→ How to complete this task: Take the material below and reproduce, word for word, only the lines from the line with "Open a new tab" through the line with "The width and height of the screenshot is (1047, 568).".

→ Entries supplied:
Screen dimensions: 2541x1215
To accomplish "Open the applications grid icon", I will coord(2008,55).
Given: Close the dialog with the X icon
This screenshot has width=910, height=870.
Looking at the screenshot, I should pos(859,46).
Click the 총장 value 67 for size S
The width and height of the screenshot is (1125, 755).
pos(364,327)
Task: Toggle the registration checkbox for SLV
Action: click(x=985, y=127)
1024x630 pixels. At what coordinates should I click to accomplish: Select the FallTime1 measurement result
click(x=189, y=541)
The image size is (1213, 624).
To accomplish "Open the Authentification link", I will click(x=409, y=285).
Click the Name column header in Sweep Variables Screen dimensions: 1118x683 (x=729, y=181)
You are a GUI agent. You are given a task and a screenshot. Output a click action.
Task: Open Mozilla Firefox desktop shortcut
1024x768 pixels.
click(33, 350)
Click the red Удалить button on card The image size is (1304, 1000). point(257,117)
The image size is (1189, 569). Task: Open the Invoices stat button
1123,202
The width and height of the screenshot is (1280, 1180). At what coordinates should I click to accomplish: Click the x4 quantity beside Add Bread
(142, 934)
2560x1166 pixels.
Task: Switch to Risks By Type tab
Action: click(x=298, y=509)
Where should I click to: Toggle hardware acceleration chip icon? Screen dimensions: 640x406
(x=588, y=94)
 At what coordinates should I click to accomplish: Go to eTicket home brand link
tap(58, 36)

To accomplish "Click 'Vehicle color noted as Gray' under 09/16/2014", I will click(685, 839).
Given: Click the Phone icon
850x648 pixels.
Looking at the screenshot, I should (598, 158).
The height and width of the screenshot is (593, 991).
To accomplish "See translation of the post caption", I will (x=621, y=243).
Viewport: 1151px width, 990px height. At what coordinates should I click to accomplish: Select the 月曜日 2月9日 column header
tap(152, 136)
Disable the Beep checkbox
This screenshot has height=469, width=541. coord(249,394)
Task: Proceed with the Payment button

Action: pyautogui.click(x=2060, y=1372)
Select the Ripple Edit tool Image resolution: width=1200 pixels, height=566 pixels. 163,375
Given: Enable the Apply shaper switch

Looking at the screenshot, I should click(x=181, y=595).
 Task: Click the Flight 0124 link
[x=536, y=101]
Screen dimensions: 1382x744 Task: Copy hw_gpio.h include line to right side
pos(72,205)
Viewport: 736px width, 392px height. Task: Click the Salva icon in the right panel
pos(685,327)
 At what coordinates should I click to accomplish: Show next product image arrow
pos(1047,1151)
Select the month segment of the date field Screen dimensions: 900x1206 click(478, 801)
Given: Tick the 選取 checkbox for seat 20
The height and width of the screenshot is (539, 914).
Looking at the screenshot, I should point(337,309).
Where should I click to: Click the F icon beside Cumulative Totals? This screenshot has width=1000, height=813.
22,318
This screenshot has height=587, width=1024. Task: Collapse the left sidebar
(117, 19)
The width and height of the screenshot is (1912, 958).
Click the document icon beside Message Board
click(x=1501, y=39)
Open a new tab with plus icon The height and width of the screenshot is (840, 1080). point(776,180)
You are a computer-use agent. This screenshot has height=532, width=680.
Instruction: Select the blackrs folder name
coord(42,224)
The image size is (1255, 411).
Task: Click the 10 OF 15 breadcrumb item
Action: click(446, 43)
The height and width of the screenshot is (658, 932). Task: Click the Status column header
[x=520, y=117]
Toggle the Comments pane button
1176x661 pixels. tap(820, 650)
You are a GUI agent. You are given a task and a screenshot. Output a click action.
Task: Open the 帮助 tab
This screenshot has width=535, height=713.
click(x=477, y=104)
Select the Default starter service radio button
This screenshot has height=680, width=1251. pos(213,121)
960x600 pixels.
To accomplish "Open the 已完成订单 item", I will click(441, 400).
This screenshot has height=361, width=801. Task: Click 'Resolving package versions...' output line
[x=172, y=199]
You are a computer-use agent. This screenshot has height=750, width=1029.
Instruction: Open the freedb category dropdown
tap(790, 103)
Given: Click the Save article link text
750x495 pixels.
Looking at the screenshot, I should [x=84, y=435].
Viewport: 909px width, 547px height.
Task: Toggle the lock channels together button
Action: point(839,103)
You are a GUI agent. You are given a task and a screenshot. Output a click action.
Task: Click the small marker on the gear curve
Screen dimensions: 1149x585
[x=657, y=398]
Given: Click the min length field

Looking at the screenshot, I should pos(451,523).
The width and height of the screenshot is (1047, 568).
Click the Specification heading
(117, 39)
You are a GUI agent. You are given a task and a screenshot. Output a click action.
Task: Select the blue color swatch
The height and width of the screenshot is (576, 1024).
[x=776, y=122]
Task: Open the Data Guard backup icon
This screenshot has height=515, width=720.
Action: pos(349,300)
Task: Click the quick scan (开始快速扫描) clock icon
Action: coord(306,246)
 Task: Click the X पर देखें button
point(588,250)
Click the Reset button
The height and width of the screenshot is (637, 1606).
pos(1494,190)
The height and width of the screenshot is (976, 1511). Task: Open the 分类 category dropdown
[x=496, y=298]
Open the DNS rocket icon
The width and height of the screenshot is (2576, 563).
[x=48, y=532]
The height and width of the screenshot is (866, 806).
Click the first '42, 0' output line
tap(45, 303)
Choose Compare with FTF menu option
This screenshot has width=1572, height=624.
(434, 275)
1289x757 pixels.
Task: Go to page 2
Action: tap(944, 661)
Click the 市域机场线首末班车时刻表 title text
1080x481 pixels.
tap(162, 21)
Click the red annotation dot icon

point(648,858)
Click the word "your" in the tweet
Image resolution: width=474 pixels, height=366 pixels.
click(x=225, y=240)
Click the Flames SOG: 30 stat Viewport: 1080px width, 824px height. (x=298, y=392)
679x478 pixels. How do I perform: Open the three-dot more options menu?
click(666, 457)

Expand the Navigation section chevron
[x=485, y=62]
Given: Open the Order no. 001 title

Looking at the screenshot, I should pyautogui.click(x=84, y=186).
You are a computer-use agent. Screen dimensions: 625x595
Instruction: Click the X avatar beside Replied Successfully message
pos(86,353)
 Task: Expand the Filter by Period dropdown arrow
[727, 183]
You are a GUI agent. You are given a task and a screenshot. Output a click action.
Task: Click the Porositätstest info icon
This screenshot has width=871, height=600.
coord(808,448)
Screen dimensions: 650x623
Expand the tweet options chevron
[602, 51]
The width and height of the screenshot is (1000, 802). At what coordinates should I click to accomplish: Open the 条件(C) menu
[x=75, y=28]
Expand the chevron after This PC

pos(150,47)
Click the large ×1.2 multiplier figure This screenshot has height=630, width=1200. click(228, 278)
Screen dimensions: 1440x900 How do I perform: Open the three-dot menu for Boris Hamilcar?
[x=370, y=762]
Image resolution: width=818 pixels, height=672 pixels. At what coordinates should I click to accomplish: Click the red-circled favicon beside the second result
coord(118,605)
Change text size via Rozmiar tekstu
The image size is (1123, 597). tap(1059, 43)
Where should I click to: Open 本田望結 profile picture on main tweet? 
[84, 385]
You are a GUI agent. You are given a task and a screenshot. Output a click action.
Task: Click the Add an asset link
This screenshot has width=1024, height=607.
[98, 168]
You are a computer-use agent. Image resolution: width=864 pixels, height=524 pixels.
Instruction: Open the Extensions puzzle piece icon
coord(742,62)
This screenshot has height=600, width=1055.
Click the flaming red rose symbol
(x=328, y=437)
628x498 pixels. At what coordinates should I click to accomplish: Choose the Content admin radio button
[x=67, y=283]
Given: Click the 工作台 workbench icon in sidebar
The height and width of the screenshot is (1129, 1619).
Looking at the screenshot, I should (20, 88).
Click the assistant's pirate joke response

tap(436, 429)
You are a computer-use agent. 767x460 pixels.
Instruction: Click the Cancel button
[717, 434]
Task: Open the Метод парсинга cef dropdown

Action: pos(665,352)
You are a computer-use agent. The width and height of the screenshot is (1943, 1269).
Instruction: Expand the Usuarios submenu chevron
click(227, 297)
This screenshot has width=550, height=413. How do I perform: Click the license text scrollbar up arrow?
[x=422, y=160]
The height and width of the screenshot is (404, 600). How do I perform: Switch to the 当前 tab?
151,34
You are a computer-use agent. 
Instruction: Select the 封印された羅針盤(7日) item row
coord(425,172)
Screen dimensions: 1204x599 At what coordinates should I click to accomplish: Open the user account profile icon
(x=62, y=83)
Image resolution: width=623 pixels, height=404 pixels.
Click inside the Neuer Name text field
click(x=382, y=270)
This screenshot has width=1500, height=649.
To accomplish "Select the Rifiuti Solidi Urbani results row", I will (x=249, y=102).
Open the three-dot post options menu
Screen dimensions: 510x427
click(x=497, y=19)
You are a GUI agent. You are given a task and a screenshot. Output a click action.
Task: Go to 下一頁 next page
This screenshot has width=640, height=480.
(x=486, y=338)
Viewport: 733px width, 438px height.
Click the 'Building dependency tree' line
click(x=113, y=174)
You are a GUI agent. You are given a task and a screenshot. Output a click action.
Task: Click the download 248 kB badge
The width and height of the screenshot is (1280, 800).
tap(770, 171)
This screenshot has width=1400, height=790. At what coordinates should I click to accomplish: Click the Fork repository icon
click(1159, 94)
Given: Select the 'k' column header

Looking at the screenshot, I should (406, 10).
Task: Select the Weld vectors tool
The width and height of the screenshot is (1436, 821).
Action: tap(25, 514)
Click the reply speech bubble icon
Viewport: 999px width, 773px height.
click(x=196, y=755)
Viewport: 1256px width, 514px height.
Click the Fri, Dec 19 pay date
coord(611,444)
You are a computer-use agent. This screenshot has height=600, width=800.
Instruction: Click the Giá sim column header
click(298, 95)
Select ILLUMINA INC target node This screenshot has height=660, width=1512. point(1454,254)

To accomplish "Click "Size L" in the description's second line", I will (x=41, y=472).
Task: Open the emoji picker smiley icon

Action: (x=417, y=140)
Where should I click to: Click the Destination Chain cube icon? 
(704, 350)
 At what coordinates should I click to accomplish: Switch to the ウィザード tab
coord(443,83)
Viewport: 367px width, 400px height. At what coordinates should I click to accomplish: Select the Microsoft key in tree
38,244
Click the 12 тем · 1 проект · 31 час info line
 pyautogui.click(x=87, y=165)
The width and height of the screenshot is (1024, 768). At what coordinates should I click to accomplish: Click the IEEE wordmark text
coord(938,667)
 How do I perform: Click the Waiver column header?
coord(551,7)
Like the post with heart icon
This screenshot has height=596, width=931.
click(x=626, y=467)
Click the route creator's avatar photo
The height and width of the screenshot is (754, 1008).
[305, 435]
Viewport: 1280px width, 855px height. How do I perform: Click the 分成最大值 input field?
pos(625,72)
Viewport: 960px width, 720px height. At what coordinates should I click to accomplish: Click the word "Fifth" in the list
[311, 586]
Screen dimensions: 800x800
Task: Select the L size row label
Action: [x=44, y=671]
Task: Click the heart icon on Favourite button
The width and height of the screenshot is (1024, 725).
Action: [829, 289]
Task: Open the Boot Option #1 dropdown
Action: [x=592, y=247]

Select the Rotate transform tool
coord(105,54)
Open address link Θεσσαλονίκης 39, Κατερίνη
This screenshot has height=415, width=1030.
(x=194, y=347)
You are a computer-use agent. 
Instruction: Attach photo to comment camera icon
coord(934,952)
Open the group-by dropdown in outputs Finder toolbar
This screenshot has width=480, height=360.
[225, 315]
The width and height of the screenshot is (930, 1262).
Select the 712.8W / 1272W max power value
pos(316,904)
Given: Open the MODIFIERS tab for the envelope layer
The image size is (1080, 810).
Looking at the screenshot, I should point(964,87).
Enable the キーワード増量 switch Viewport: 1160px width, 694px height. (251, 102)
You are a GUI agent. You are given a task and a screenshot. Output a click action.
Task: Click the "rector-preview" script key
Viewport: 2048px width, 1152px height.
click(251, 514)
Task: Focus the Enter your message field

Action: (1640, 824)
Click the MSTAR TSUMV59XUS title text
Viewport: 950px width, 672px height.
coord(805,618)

→ Written reply:
Open a new tab with plus icon The height and width of the screenshot is (840, 1080). point(776,180)
You are a computer-use agent. This screenshot has height=532, width=680.
Instruction: Select the blackrs folder name
coord(42,224)
The image size is (1255, 411).
Task: Click the 10 OF 15 breadcrumb item
Action: click(446, 43)
The height and width of the screenshot is (658, 932). Task: Click the Status column header
[x=520, y=117]
Toggle the Comments pane button
1176x661 pixels. tap(820, 650)
You are a GUI agent. You are given a task and a screenshot. Output a click action.
Task: Open the 帮助 tab
This screenshot has width=535, height=713.
click(x=477, y=104)
Select the Default starter service radio button
This screenshot has height=680, width=1251. pos(213,121)
960x600 pixels.
To accomplish "Open the 已完成订单 item", I will click(441, 400).
This screenshot has height=361, width=801. Task: Click 'Resolving package versions...' output line
[x=172, y=199]
You are a computer-use agent. This screenshot has height=750, width=1029.
Instruction: Open the freedb category dropdown
tap(790, 103)
Given: Click the Save article link text
750x495 pixels.
Looking at the screenshot, I should [x=84, y=435].
Viewport: 909px width, 547px height.
Task: Toggle the lock channels together button
Action: point(839,103)
You are a GUI agent. You are given a task and a screenshot. Output a click action.
Task: Click the small marker on the gear curve
Screen dimensions: 1149x585
[x=657, y=398]
Given: Click the min length field

Looking at the screenshot, I should pos(451,523).
The width and height of the screenshot is (1047, 568).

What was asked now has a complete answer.